My Louis Seize commode. The fin de siècle metal garden table in the kitchen. Mother had gone a bit toile crazy, but it was nicely done. All it needed was a good dusting.

I helped Paul up the stairs and past a snug little room with yellow, fabric-upholstered walls and on to the master bedroom, where Paul and Rena once slept. The bed was small for a man as tall as Paul and wore a white matelassé bedcover and blue-and-white ticking pillows.

I pulled a chair next to Paul's bed and watched him sleep well into the night. Eventually I moved to the padded window seat and slept for a bit. Before dawn, Paul spoke.

“Rena?”

“No, Paul, it's Caroline.”

“Caroline? I am so cold.”

I brought my blanket to the bed and smoothed it over him.

“I thought I was in the hospital,” he said.

“No, you're home, dear.”

He was back asleep before I finished the sentence.
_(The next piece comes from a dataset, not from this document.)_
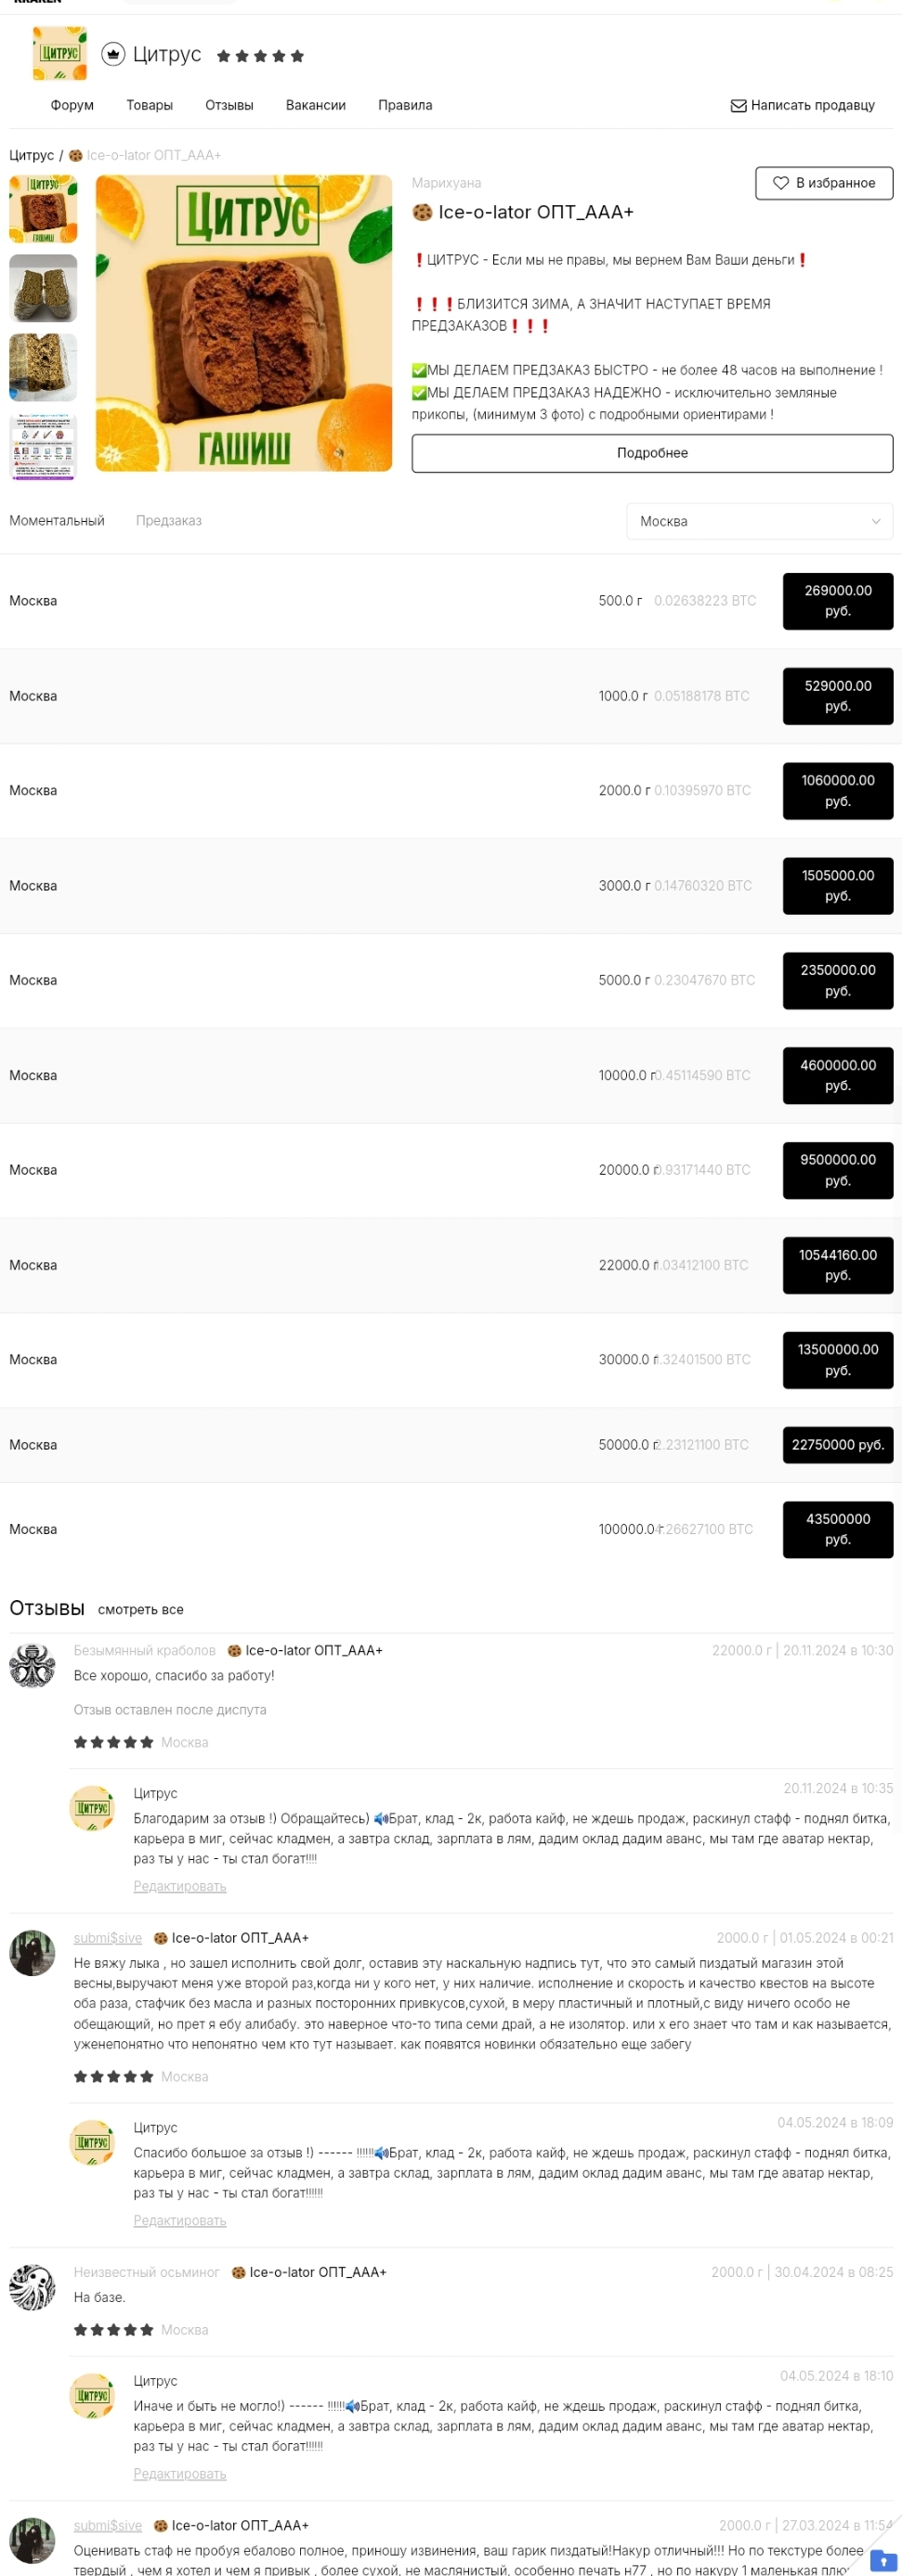Click the Цитрус avatar in seller reply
It was strange to cook in Rena's kitchen, the copper pots still burnished bright, her drawers filled with pressed cotton napkins folded in neat stacks. There was little food to cook, for all over France, meat and vegetables were hard to come by. At first, I improvised. With a ration card, a lucky sort could hunt down some potatoes and bread, perhaps some anemic carrots, but most of the country existed on thin soups and toast. Then I raided Mother's pantry at her apartment and struck gold: molasses, oatmeal, and tea bags. Eventually I found one could buy anything for a price on the black market.